Residential Home Inspector Interview Questions
OK.... You're real-estate agent has given you two or three residential home inspectors to choose from, or maybe you've got a list of referalls from friends, or whatever. How do you narrow it down further? We suggest a phone interview. Call up the inspector and find out how he/she responds to some key questions. You're not only looking for the "right" answer, but you're also looking for someone who communicates well. Remember your inspector has to be able to explain clearly to you any problems with your house. He/she needs to be able to put items into context (is this a big deal or not?). Here are a few questions and some sample answers to give you some structure to that interview.
1. What do you feel is the purpose of the home inspection?
CJR Answer: We feel that it is two fold. It is the opportunity for you to learn about your house (or perspective house), about the maintenance that is required and about necessary repairs. It is also a chance to identify issues with your home that need to be resolved before settlement. Every house has some problems. It is the resedential home inspector's job to find the significant ones and put them in the proper perspective for you to be able to make informed decisions and for you to be equipped to maintain your home in good working order.

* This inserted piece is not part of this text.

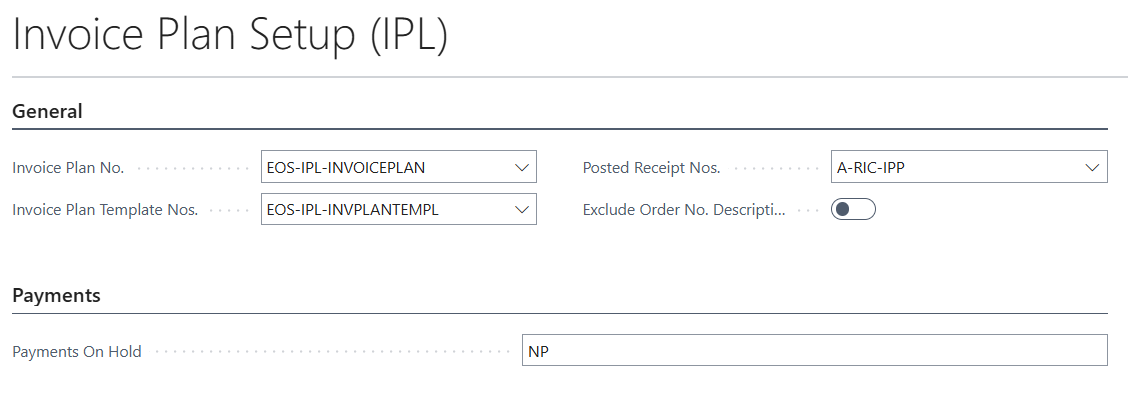Toggle the Exclude Order No. Description switch
This screenshot has height=412, width=1146.
click(x=853, y=210)
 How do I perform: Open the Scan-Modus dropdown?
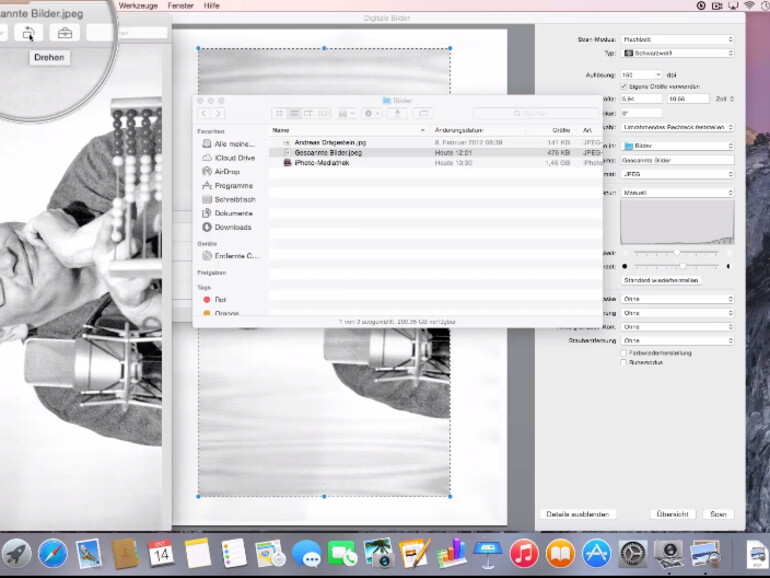point(677,40)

2. What do you look for in a home inspection?
CJR Answer: A home inspection is primarily a visual inspection. We can't see into walls, but we'll look for available clues for the health of the house. We evaluate the foundation, structure, roof, plumbing, heating, cooling, and electrical. We also look at the grounds and exterior for safety and long-term maintnence items. We do not do a "code" inspection, but much of the code is written for safety and we do look for safety issues as well as structural integrity of the house.
3. What standards do you follow?
CJR Answer: We follow the
American Society of Home Inspectors Standards of Practice.
ASHI is a national organization and there standards are widely accepted as the industry standard.
3. How do you report your findings? When can I expect the report?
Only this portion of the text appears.